Record-setting wildfires have impacted one in four Canadians: poll
Global News
Environment and Climate Change Canada predicts the conditions that led to the spring wildfire catastrophe are not going to let up in July and August.
More than one in four Canadians told a polling firm this week that they have been affected by the record-setting wildfires that have rocked much of Canada over the spring, and more than three in four say they think there are more fires now than in the past.
The Leger poll comes just after Environment and Climate Change Canada issued an updated summer forecast that predicts the conditions that led to the spring wildfire catastrophe are not going to let up in July and August.
“Canadians have experienced a hot and dry spring,” said Environment Canada warning preparedness meteorologist Armel Castellan.
“Current seasonal forecasts suggest the anomalously hot conditions will continue across the country this summer.”
He said that means the risk of a high number of wildfires, more evacuations and smoke-filled skies continues.
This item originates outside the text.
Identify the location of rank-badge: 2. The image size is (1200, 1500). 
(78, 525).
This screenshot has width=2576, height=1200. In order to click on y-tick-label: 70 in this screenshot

There have been more than 2,700 wildfires in Canada so far this year, which have burned 59,000 square kilometres of forest and other land. That’s a total area more than 10 times the size of Prince Edward Island.
On Tuesday, 409 fires were still burning, 202 of them out of control.
The fires have led to tens of thousands of evacuations, and multiple warnings about high risk air quality as smoke from the fires settled over major urban centres including as far south as Washington, D.C.